Gamesa plans to sail into a prosperous China future
With China planning to expand its offshore wind power capacity to 5 gw by 2015, the world’s wind manufacturers are lining up to capture a piece of the action.
Not planning to be left on the sidelines, one of the world’s largest wind turbine companies, Spain’s Gamesa Corp Tecnologica SA, says it will invest 90 million euros (USD128 million) by 2012 in China, the world's largest wind power country, according to the company’s new chairman, Jose Antonio Miranda.
That figure includes investments in two new plants in Jilin province and the Inner Mongolia autonomous region this year.

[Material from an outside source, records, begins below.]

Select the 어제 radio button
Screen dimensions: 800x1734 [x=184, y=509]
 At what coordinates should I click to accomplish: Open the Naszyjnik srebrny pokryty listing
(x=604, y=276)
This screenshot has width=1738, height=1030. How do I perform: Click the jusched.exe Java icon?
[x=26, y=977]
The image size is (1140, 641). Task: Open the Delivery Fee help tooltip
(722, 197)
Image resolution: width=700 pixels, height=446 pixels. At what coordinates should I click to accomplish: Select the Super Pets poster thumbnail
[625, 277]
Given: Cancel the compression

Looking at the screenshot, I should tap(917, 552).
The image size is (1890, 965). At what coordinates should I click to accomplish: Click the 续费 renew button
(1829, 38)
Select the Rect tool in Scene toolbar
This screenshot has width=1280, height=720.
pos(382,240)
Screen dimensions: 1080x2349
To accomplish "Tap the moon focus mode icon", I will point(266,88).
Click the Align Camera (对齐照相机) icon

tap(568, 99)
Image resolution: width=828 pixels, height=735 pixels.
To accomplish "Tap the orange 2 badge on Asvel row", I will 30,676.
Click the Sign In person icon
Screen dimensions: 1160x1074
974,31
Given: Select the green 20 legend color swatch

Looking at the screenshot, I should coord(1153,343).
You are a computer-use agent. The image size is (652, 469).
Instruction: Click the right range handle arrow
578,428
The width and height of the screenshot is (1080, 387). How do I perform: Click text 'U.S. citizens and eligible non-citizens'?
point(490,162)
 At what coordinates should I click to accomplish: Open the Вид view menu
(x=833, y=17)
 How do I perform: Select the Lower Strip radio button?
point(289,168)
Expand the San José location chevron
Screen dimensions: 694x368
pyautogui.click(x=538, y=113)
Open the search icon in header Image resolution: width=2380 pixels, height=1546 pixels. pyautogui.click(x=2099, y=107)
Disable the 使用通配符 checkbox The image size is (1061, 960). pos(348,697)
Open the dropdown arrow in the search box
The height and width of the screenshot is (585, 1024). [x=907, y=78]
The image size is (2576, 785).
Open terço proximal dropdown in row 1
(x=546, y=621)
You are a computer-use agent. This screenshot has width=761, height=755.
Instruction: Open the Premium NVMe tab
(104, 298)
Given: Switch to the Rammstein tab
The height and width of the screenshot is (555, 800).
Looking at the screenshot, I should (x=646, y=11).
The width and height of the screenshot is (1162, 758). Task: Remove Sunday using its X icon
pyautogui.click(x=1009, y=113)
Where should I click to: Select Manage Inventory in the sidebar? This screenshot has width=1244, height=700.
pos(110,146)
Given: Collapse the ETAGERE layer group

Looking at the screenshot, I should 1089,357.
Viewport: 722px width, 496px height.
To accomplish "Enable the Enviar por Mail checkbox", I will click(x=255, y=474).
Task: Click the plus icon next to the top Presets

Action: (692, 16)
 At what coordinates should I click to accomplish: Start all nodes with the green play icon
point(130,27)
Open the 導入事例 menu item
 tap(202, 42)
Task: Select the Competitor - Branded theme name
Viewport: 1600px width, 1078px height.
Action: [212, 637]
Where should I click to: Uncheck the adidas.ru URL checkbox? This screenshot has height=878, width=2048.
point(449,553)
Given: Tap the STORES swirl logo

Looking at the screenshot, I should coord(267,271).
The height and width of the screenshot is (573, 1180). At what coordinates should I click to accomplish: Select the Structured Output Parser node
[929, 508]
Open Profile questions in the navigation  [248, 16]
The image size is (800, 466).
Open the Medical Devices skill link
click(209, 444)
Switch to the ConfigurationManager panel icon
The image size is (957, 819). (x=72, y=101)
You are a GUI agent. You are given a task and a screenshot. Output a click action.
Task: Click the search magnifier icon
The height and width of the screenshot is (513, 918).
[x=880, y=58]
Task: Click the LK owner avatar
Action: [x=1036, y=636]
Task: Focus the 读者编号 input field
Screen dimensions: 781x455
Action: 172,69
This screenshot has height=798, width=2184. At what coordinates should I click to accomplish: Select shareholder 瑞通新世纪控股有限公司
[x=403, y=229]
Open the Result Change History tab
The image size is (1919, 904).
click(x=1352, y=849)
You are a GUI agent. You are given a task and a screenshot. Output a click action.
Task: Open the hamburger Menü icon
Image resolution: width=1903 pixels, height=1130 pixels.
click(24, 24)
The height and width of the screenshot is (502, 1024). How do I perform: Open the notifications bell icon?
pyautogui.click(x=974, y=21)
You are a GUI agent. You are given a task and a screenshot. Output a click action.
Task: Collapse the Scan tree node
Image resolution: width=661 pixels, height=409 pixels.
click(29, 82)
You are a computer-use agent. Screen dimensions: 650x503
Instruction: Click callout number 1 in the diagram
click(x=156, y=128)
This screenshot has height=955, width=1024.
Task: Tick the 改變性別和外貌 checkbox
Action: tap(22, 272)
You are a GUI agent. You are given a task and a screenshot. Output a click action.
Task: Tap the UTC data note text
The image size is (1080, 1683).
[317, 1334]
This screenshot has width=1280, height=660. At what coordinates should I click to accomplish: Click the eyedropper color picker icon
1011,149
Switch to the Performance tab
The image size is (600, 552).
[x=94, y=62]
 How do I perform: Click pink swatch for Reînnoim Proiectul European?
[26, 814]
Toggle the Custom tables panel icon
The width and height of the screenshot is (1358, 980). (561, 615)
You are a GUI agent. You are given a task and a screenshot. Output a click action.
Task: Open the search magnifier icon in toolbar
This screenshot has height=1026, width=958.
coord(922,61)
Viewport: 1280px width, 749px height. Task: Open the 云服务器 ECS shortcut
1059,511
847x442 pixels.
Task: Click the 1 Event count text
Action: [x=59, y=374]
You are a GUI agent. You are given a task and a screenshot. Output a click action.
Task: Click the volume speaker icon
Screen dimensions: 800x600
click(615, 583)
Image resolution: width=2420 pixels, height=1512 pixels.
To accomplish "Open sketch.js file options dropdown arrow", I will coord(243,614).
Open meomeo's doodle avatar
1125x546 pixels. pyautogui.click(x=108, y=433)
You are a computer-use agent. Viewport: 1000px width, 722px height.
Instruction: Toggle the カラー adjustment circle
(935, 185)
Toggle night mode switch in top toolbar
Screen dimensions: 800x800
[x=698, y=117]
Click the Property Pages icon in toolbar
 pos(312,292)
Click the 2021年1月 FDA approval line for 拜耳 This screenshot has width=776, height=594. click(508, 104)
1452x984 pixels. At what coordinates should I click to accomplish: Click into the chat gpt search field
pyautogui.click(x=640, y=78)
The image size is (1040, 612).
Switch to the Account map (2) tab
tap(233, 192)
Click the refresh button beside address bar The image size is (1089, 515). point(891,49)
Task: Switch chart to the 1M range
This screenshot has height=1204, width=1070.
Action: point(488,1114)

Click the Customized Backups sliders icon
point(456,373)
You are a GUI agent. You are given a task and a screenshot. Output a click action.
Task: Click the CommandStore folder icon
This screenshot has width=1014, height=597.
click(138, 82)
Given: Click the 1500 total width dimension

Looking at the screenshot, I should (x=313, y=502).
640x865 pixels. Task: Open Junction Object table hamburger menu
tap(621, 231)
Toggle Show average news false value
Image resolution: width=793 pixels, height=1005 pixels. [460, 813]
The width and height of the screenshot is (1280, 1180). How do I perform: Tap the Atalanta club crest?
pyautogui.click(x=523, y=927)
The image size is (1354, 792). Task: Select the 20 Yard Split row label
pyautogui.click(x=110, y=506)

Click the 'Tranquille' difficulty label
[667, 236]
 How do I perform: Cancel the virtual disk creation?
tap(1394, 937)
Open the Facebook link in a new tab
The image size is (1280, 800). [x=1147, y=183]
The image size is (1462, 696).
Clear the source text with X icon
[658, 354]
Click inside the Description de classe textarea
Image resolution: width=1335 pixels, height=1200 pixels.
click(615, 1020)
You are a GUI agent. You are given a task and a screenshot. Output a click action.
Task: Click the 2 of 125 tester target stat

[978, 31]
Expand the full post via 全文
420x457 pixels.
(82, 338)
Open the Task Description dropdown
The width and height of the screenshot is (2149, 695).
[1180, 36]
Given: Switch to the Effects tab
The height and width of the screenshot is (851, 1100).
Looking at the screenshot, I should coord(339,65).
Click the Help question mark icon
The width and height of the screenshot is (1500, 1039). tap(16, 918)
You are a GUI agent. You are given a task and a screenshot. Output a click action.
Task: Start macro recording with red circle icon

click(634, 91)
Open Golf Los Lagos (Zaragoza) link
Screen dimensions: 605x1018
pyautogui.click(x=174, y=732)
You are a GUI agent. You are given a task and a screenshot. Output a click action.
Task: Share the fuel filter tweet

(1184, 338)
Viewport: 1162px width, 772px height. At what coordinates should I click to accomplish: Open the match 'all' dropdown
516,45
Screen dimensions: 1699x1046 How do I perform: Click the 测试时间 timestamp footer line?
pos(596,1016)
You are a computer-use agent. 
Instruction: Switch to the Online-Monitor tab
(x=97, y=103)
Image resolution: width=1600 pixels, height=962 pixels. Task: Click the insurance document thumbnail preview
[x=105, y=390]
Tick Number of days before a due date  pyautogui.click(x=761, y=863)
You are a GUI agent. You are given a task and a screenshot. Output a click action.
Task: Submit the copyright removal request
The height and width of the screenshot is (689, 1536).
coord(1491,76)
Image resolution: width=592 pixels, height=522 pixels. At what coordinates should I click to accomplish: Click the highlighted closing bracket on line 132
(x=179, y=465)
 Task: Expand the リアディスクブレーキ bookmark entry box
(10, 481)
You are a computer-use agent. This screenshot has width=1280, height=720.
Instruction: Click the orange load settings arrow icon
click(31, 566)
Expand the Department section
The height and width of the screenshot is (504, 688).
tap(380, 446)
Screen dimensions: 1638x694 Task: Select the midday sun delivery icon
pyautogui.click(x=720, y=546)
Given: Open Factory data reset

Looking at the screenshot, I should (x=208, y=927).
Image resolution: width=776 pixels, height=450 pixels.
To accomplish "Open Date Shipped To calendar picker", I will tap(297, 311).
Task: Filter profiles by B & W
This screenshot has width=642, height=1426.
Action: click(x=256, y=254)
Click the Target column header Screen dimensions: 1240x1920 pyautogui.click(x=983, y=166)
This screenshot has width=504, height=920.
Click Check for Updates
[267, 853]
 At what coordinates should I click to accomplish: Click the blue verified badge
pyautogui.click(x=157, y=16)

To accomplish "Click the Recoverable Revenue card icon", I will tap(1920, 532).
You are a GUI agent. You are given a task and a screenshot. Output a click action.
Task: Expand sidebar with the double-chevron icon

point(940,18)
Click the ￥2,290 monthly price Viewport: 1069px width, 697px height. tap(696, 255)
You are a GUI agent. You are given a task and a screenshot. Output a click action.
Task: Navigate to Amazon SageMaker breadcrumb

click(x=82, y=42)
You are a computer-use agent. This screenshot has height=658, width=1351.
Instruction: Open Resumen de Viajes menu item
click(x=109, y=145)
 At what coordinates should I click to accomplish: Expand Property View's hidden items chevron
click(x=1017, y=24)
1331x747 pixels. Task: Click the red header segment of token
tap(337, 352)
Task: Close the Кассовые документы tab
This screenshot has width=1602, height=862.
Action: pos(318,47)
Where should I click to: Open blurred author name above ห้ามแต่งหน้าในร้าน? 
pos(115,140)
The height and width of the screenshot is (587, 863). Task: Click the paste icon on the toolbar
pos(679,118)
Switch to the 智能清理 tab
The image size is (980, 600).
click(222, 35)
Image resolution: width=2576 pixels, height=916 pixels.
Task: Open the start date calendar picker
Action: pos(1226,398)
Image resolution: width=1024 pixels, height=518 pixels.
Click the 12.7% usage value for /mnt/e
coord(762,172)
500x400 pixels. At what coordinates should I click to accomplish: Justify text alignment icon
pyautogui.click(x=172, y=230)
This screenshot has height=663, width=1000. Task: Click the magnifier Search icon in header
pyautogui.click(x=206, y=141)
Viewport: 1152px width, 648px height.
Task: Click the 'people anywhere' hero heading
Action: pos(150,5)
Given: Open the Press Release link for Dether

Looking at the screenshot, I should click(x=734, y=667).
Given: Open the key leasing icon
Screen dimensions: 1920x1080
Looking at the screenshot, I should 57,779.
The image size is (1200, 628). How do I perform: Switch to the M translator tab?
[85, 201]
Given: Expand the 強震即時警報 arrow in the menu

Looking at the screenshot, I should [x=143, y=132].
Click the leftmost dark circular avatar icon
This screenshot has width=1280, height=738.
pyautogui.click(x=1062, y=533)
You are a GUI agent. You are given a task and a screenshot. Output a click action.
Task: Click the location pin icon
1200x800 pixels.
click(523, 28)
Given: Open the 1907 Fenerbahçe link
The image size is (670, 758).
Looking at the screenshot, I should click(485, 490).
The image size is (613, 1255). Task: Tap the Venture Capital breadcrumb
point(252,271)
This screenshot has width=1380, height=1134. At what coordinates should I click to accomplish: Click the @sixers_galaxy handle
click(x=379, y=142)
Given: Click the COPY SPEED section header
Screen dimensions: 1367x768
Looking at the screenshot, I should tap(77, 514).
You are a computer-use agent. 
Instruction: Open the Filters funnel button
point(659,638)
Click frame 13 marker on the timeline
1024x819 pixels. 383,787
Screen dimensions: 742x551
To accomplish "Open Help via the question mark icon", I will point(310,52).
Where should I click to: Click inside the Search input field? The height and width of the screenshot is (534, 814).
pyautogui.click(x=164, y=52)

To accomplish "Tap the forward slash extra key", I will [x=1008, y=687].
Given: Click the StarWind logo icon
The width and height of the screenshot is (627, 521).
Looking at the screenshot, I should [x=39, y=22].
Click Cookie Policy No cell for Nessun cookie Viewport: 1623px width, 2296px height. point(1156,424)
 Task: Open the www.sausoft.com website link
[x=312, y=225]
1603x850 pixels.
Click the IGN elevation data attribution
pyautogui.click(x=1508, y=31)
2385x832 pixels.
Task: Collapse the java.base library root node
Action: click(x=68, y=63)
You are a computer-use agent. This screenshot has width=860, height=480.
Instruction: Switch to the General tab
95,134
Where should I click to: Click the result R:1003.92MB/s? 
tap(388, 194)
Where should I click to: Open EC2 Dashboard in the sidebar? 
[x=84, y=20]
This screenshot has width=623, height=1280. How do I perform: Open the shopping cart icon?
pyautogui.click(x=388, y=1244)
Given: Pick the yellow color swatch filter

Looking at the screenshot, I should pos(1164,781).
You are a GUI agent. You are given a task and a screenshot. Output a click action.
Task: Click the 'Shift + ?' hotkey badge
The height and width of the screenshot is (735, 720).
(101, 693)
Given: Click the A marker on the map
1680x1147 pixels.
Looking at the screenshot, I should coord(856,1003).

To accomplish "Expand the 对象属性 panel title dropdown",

Gamesa is set to launch its first offshore prototype, the 5 mw G11x model, in the US next year. Meanwhile, it is developing the larger, 6 or 7 mw G14x wind turbine, which is expected to be operational in two or three years.
The new chairman hopes the G11x will be installed in China in two years.
But the Chinese manufacturer Sinovel Wind Co Ltd has already made a 6 mw wind turbine and is looking into following through with 10 mw turbines.
Though China represents more than 20 percent of its revenue globally, Gamesa's market share has been declining since 2005, when it commanded one-third of the market.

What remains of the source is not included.